Não haverá misericórdia. (Fonte da imagem: CDN)

O futuro é meio nebuloso quando pensamos em robôs. Olhar eles subindo escadas no Japão é tudo muito bonito, mas até que ponto eles vão se tornar inteligentes? Já fomos aterrorizados o suficiente com o Exterminador do Futuro e a Skynet, e as questões que extrapolam as famosas três leis da robótica são sérias e precisam ser debatidas.

A In-Q-Tel, braço de tecnologia da CIA, a central de inteligência americana, pediu recentemente para o filósofo Patrick Lin, uma reflexão sobre o valor do uso dos drones (veículos autônomos) na guerra para vigilância e ataques direcionados.
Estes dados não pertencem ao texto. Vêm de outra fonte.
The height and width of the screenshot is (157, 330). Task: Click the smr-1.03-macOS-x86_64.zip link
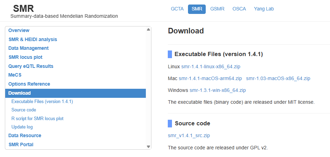278,78
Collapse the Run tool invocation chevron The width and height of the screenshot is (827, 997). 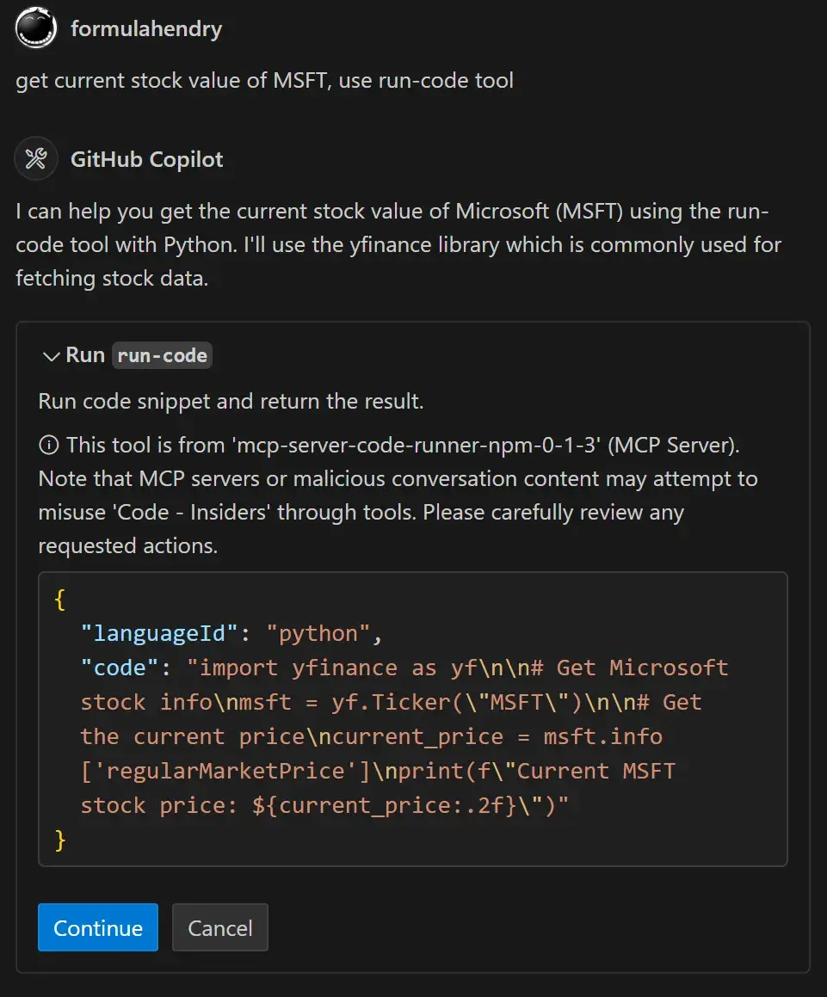[50, 354]
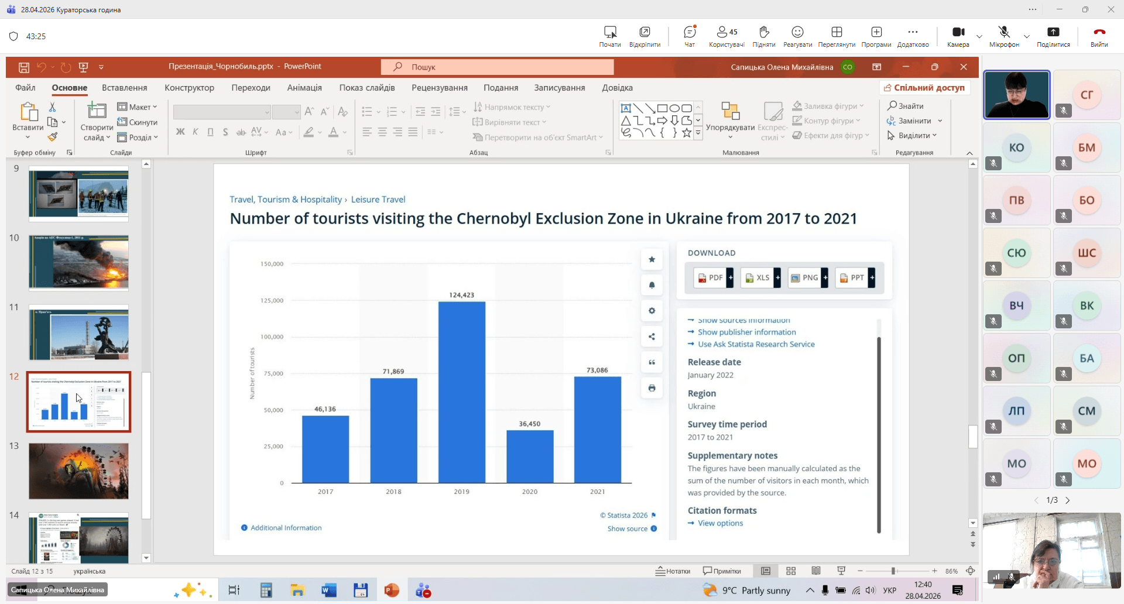Open the Анімація ribbon tab
The height and width of the screenshot is (604, 1124).
tap(304, 88)
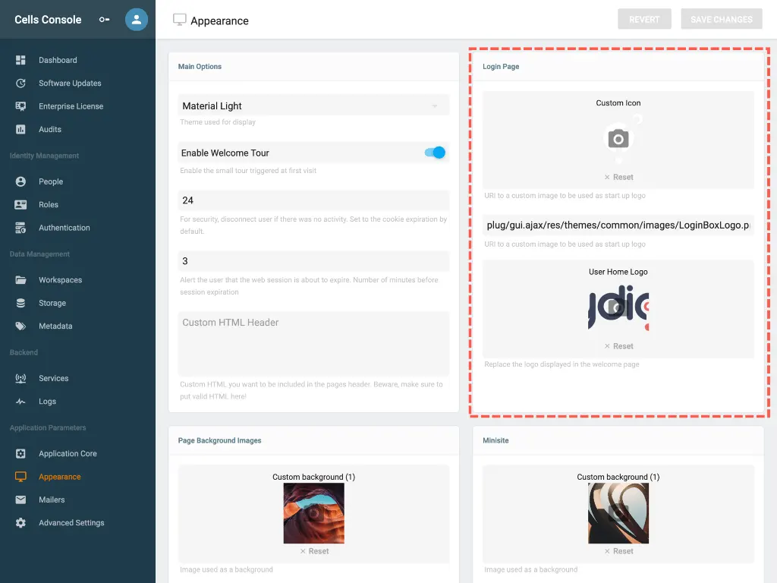Click the Custom Icon camera placeholder

click(618, 139)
A enorme entrevista foi publicada no site The Atlantic.

Em sua publicação, Lin investiga como os robôs podem mudar a face da guerra, quer através de interrogatórios imparciais, ou passando-se por insetos para coletar informações. Segundo ele, a cada nova tecnologia, existe um dilema moral.

Questões importantes foram levantadas: um robô suficientemente inteligente poderia recusar uma ordem, se possuísse informações mais corretas que seu operador humano? Robôs poderiam interrogar ou até torturar suspeitos? Os nanobots (robôs microscópicos) poderiam representar um risco inaceitável para civis que os inalassem acidentalmente? São questões relevantes na questão de tecnologia e moralidade.